• **TEXTO PARA LEITURA**:
^^^^

Foi, então, que o vigário tomou a decisão: correu para dar abrigo ao povo. O repórter Rafael Mônaco acompanhou. O padre chama a comunidade para ir para a igreja. O padre abre a igreja.
“Ninguém vai bater no meu povo, não! Pode entrar!”, chamou o padre.

O que o levou a fazer isso? E por que a cidade de 60 mil habitantes entrou em convulsão?

Colada no Distrito Federal, a goiana Santo Antônio do Descoberto fica a apenas 40 km de Brasília. Mas é como se ficasse em outro planeta, longe do dinheiro e do conforto.
A ponte ruiu, o asfalto sumiu. O hospital é superlotação e demora.

“É o dia todo no hospital para conseguir um mal atendimento”, declara uma mulher.

A população explodiu de raiva. O prefeito diz que está de mãos atadas.

^^^^

• **MATERIAL APRESENTADO**:
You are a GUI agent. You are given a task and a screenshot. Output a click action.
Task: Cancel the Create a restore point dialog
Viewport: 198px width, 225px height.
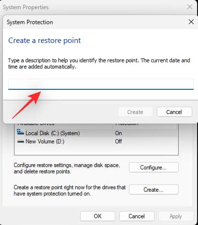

^^^^

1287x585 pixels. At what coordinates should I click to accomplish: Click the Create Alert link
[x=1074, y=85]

^^^^

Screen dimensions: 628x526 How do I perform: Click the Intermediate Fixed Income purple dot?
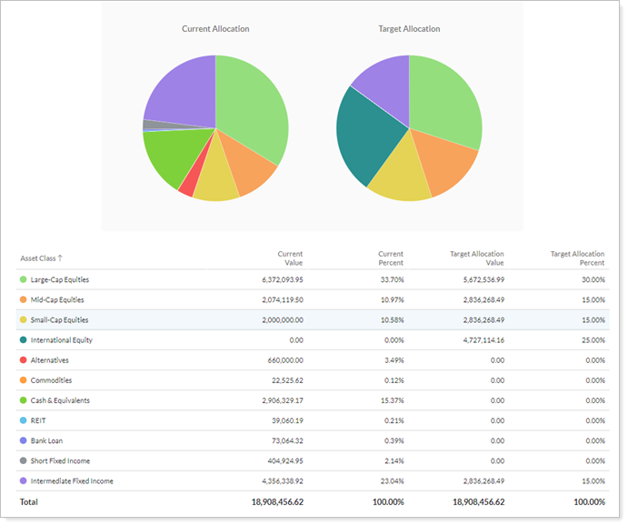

^^^^

• **INSTRUÇÃO A**:
Reproduza do texto sobre Santo Antônio do Descoberto o trecho de "Foi, então, que" a "declara uma mulher.".
• **INSTRUÇÃO B**:
Resuma em duas frases o texto sobre Santo Antônio do Descoberto.
• **INSTRUÇÃO C**:
Escreva a continuação do texto sobre Santo Antônio do Descoberto a partir da última frase apresentada.

• **RESPOSTA DO EXERCÍCIO A**:
Foi, então, que o vigário tomou a decisão: correu para dar abrigo ao povo. O repórter Rafael Mônaco acompanhou. O padre chama a comunidade para ir para a igreja. O padre abre a igreja.
“Ninguém vai bater no meu povo, não! Pode entrar!”, chamou o padre.

O que o levou a fazer isso? E por que a cidade de 60 mil habitantes entrou em convulsão?

Colada no Distrito Federal, a goiana Santo Antônio do Descoberto fica a apenas 40 km de Brasília. Mas é como se ficasse em outro planeta, longe do dinheiro e do conforto.
A ponte ruiu, o asfalto sumiu. O hospital é superlotação e demora.

“É o dia todo no hospital para conseguir um mal atendimento”, declara uma mulher.

• **RESPOSTA DO EXERCÍCIO B**:
Em Santo Antônio do Descoberto, cidade goiana de 60 mil habitantes a 40 km de Brasília, a ponte ruiu, o asfalto sumiu e o hospital é superlotação e demora; a população explodiu de raiva, e o prefeito diz estar de mãos atadas. O vigário abriu a igreja e chamou a comunidade para se abrigar ali, dizendo que ninguém ia bater no seu povo.

• **RESPOSTA DO EXERCÍCIO C**:
“O povo tem razão em reclamar. Só que eu assumi dívida de mais de R$34 milhões e tenho R$1 milhão por mês para conseguir saldar toda essa dívida e tocar o município”, afirma o prefeito David Leite.

Os problemas ainda estão longe se resolver. Mas os ânimos estão um pouco mais serenados.

Em volta da igrejinha onde as pessoas se refugiaram está tudo aparentemente muito tranquilo.

O homem que evitou aquilo que poderia ter sido um conflito muito mais sério pôde, enfim, se dedicar a uma de suas muitas atividades de rotina.

Um especialista na restauração de imagens sacras, como a Santa Luzia Barroca. Aos 33 anos, Padre Marcelo nem liga se alguém acha que ele é um jovem de hábitos ultrapassados.

Fantástico - O senhor usa batina, né? Quase não se usa mais...

Padre Marcelo - Já não é muito modernismo! O meu povo quer um padre de batina. Se o meu povo quer um padre de batina, eles vão ter um padre de batina.

Basta uma voltinha para constatar a ascendência do padre sobre os fiéis.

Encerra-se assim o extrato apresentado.